In September, the forum organised a charity gala at a Cheshire country club, attended by 600 people.

The gala raised £30,000, which went towards flood-relief in Pakistan and to Langdon, the Manchester Jewish special needs college.

One of the forum’s co-founders was David Berkley, Manchester barrister and president of the Zionist Central Council of Greater Manchester. The accountant-lawyer combination in the leadership has led to a natural focus on issues relevant to their professions.

Sessions with a specialist focus have included one on how Judaism and Islam permit borrowing and lending without violating their religious codes.
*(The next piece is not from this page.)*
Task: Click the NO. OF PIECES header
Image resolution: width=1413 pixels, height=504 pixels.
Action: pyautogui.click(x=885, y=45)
There were speakers from Ansar Finance Group, which provides halal financial products and Bank Hapoalim, which operates in accordance with Jewish law. It was during this session that Mr Amin developed his interest in heter iska. In the legal sphere, there have been discussions of medical ethics and marriage and divorce in the two faiths.

In Mr Amin’s view, one of the biggest indicators of the closeness between members is their decision to share holidays. In May he went on a trip together with Jewish members to Grenada and Cordova, where they explored the local Jewish and Muslim histories. The previous year a Muslim-Jewish group went to Auschwitz. “At first we were complete strangers and we were always walking on eggshells,” says Mr Amin, who since his retirement last year spends much of his time on matters related to the Forum. “Now we know each other well and can speak openly and share jokes.”

Things have not always been plain sailing. During the second Lebanon War of 2006, Muslim attendance fell away with the exception of Mr Amin and his wife — though it recovered fairly quickly. As for his views on the Middle East, he describes himself as “very critical of Israel’s conduct” — but resolute on its right to exist.

Mr Amin feels that the forum has made a real contribution to Jewish- Muslim relations in Manchester. “It has an effect on the people who participate, as five years ago there was very little contact between the communities.” But his biggest hope is that it will impact beyond the people who attend. “Some of it does feed out in to the wider community — but I don’t want to overstate that and would like it to happen more.”